■ Provided data:

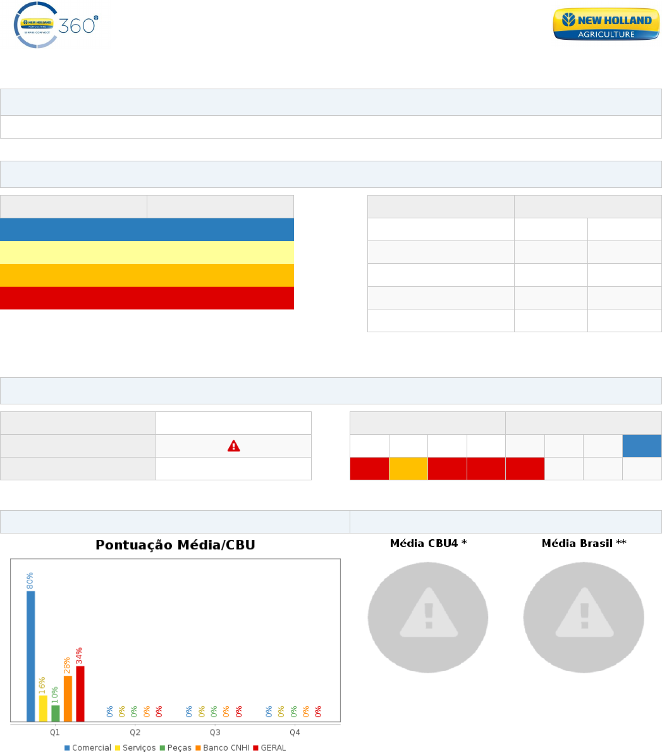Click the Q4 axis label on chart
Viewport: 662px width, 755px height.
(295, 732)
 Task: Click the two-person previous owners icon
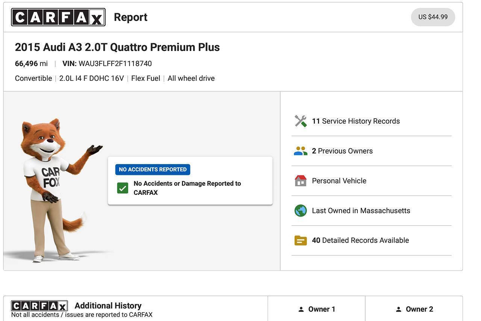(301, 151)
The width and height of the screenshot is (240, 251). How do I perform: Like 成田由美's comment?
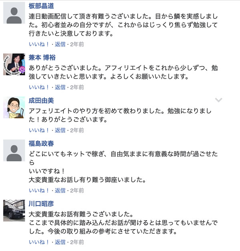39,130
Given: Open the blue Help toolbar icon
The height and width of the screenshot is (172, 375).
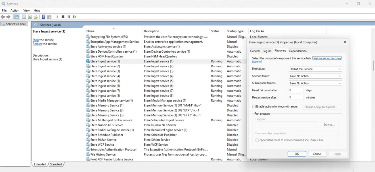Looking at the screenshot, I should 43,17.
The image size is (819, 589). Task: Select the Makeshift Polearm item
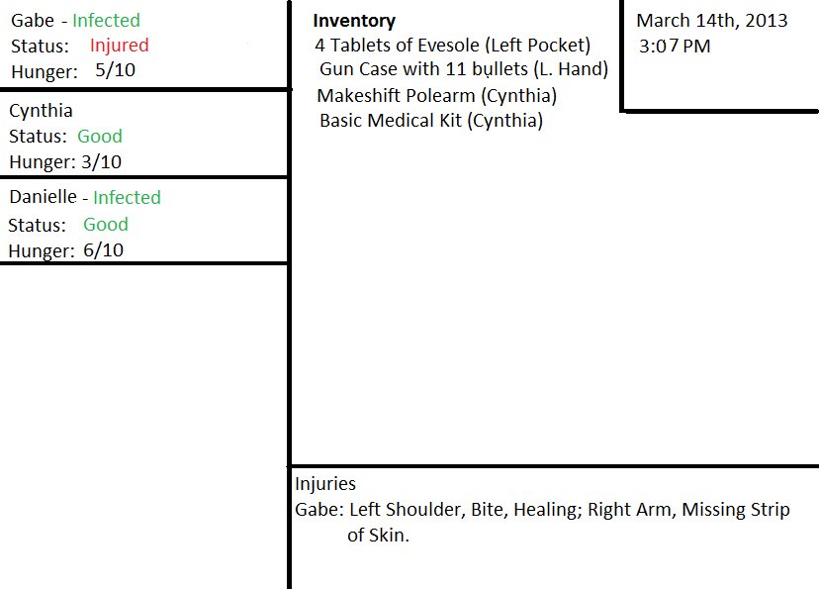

---

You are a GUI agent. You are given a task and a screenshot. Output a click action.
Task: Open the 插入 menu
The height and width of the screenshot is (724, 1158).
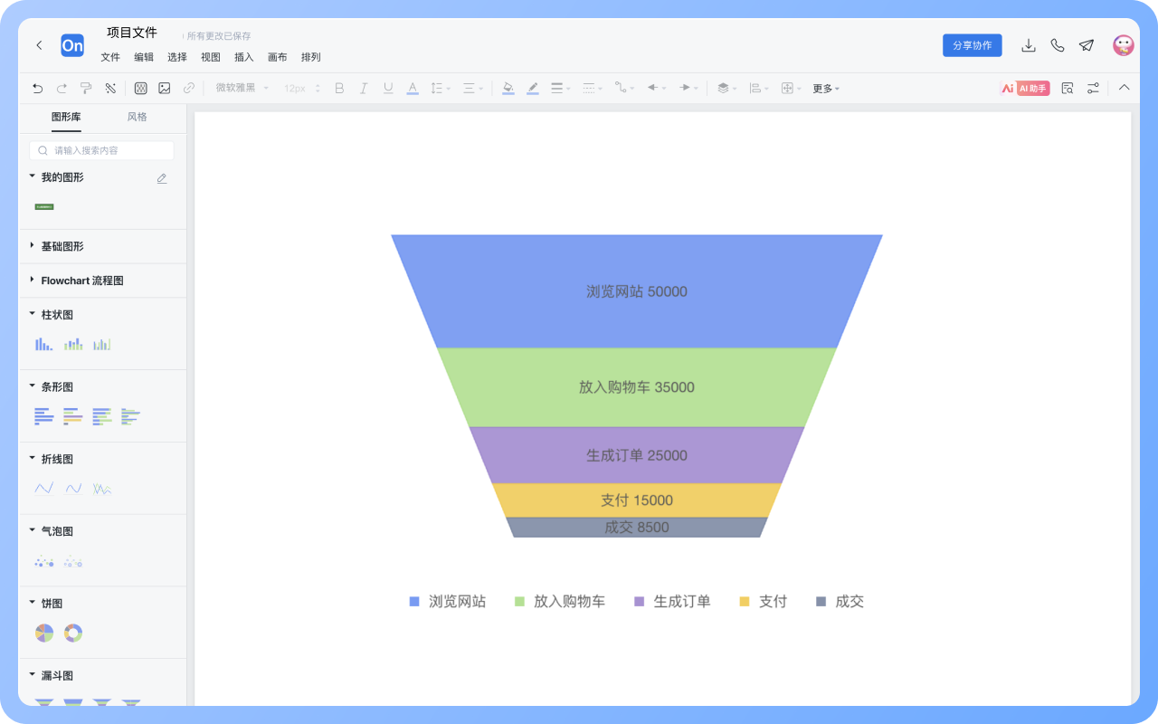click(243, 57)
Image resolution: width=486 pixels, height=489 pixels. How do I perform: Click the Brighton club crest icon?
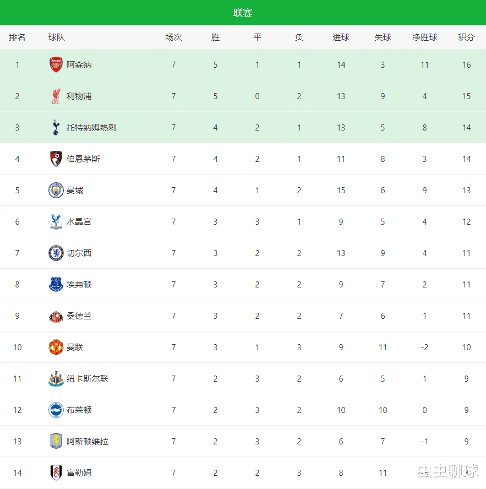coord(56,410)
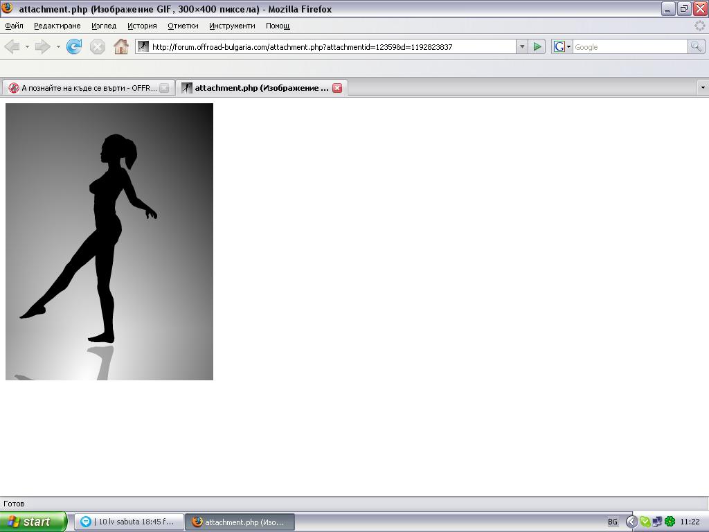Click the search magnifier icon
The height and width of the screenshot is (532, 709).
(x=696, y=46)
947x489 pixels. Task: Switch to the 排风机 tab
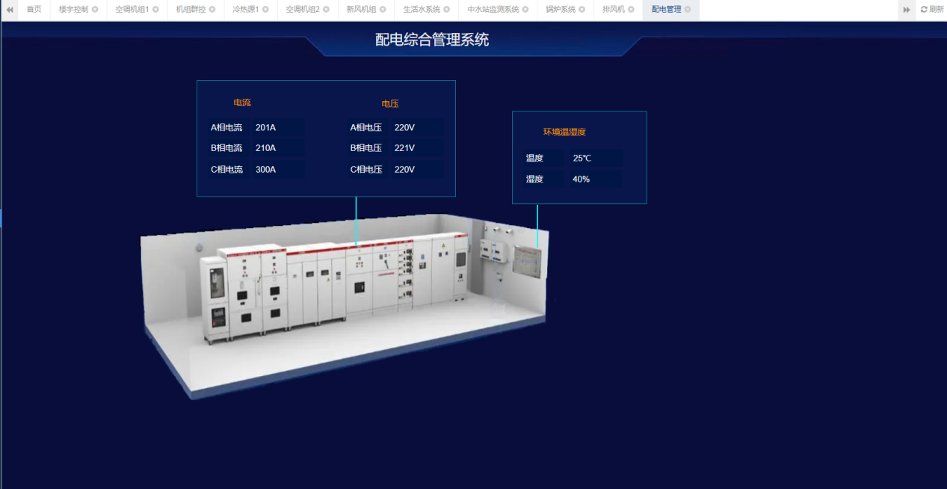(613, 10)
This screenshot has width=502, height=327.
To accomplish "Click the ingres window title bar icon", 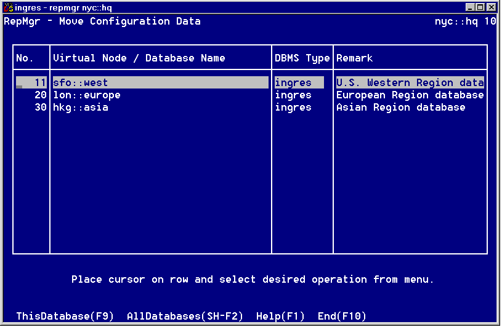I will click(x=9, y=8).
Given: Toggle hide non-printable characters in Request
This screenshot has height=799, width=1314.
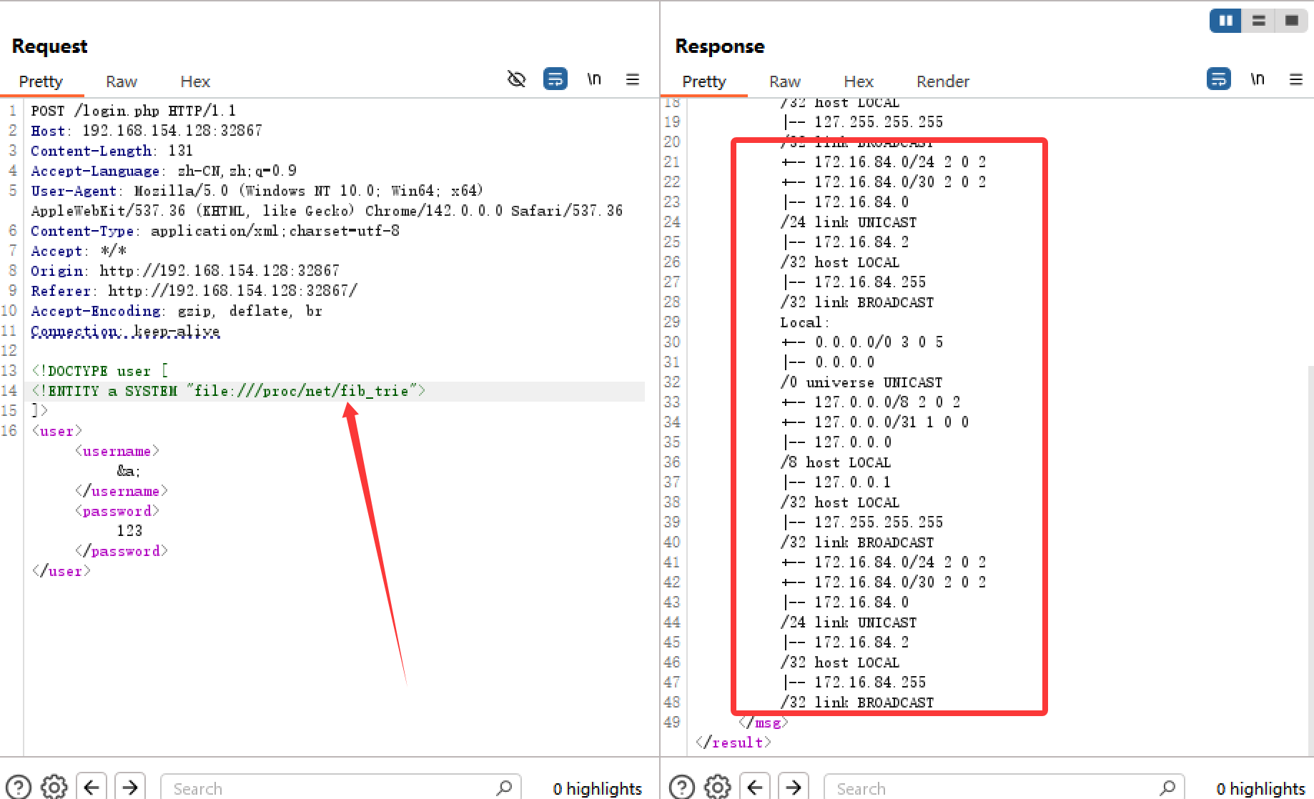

* * *

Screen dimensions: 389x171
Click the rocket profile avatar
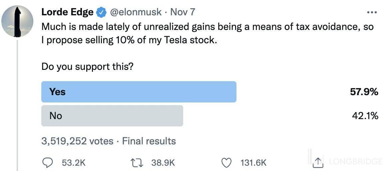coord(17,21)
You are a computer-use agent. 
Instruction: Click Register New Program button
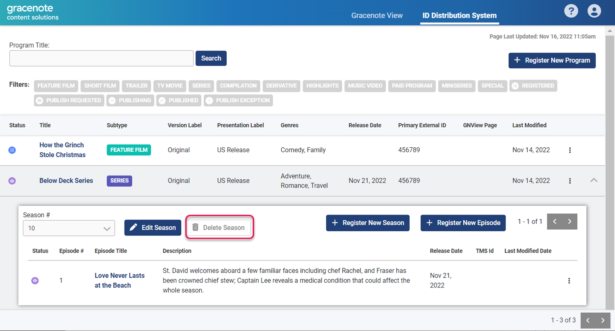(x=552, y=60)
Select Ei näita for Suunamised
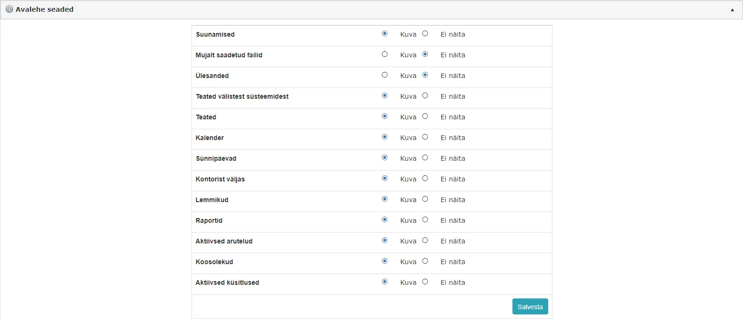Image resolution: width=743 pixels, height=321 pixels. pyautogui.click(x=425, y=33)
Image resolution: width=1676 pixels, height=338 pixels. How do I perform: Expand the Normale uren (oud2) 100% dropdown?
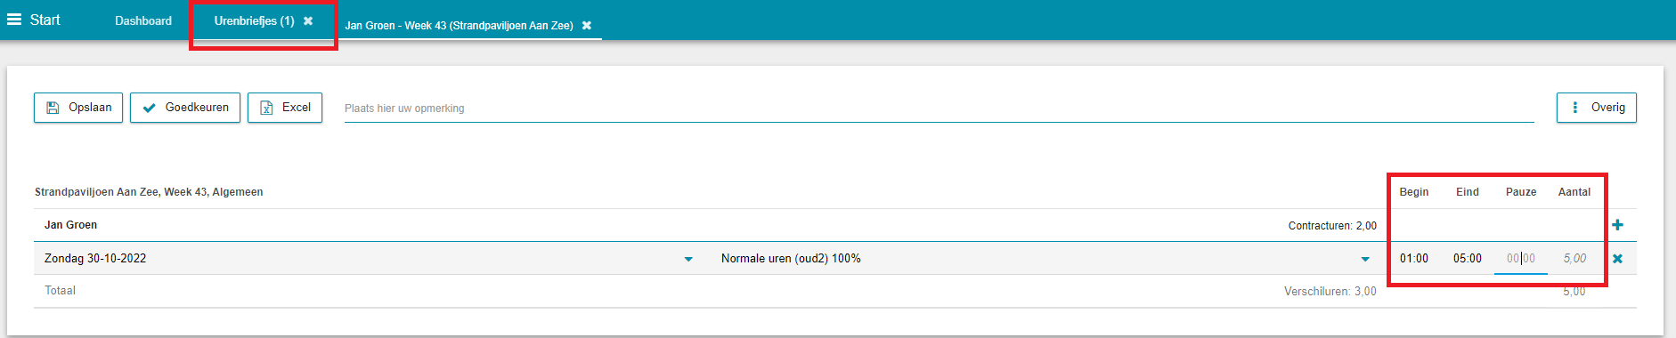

■ Task instructions:
Print exactly, with no pictures, the lines above from the one that holds "Task: Click the" through the one that holds "Given: Open the blue Help toolbar icon", both of them included.

■ Answer space:
 Task: Click the two-person previous owners icon
(301, 151)
The width and height of the screenshot is (240, 251). How do I perform: Like 成田由美's comment?
39,130
Given: Open the blue Help toolbar icon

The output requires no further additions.